Morpheus: Towards automated SLOs for enterprise clusters

Morpheus: Towards automated SLOs for enterprise clusters Jyothi et al. OSDI 2016

I’m really impressed with this paper – it covers all the bases from user studies to find out what’s really important to end users, to data-driven engineering, a sprinkling of algorithms, a pragmatic implementation being made available in open source, and of course, impactful results.
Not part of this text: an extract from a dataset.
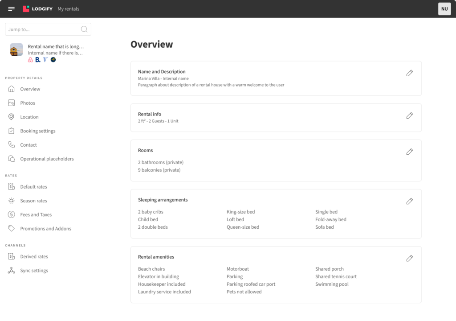The height and width of the screenshot is (321, 456).
Task: Edit the Name and Description section
Action: click(x=410, y=73)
If I was running a big-data cluster, I’d definitely be paying close attention!  Morpheus is a cluster scheduler that optimises for user satisfaction (we don’t see that often enough as a goal!), and along the way makes up to an order-of-magnitude reduction in the number of jobs that miss their deadlines while maintaining cluster utilisation and lowering cluster footprint by 14-28%.
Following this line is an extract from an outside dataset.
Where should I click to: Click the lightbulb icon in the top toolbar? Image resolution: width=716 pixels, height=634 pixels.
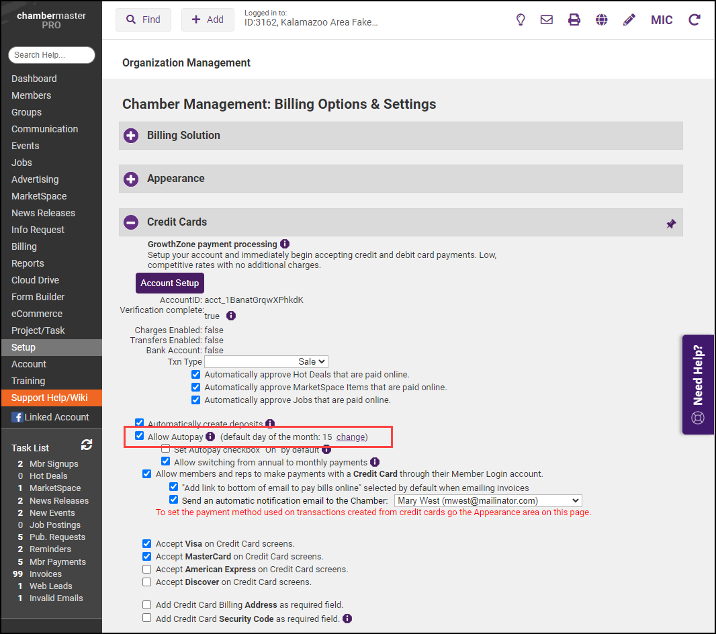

In this paper, we present Morpheus, a system designed to resolve the tension between predictability and utilization—that we discovered thorough analysis of cluster workloads and operator/user dynamics. Morpheus builds on three key ideas: automatically deriving SLOs and job resource models from historical data, relying on recurrent reservations and packing algorithms to enforce SLOs, and dynamic reprovisioning to mitigate inherent execution variance.

What do users of big data clusters care about?

The team gathered some very interesting insights into what goes on in (Microsoft’s ?) big data clusters by a process of:

  • Analyzing execution logs from millions of jobs running on clusters with over 50K nodes
  • Looking at infrastructure deployment and upgrade logs
  • End user interviews, analysis of discussion threads and escalation tickets from end-users, operators, and decision makers, and
  • A selection of targeted micro-benchmarks

The findings are fascinating in their own right.

Based on interviews with cluster operators and users, we isolate one observable metric which users care about: job completion by a deadline. Specifically, from analysing the escalation tickets, some users seem to form expectations such as: “95% of job X runs should complete by 5pm”. Other users are not able to specify a concrete deadline;  but do state that other teams rely on the output of their job, and may need it in a timely manner.

  • Over 75% of the workload is production jobs
  • Users are 120x more likely to complain about performance (un)predictability than about fairness
  • Over 60% of the jobs in the largest clusters are recurrent. Most of these recurring jobs are production jobs operating on continuously arriving data, hence are periodic in nature. The periods tend to be natural values (once an hour, once a day etc.).
  • Manual tuning of jobs is hard: 75% of jobs are over-provisioned even at their peak. 20% of jobs are more than 10x over-provisioned!
  • Users don’t change the provisioning settings for their periodic jobs beyond the initial set-up (80% of periodic jobs saw no change in their resource provisioning)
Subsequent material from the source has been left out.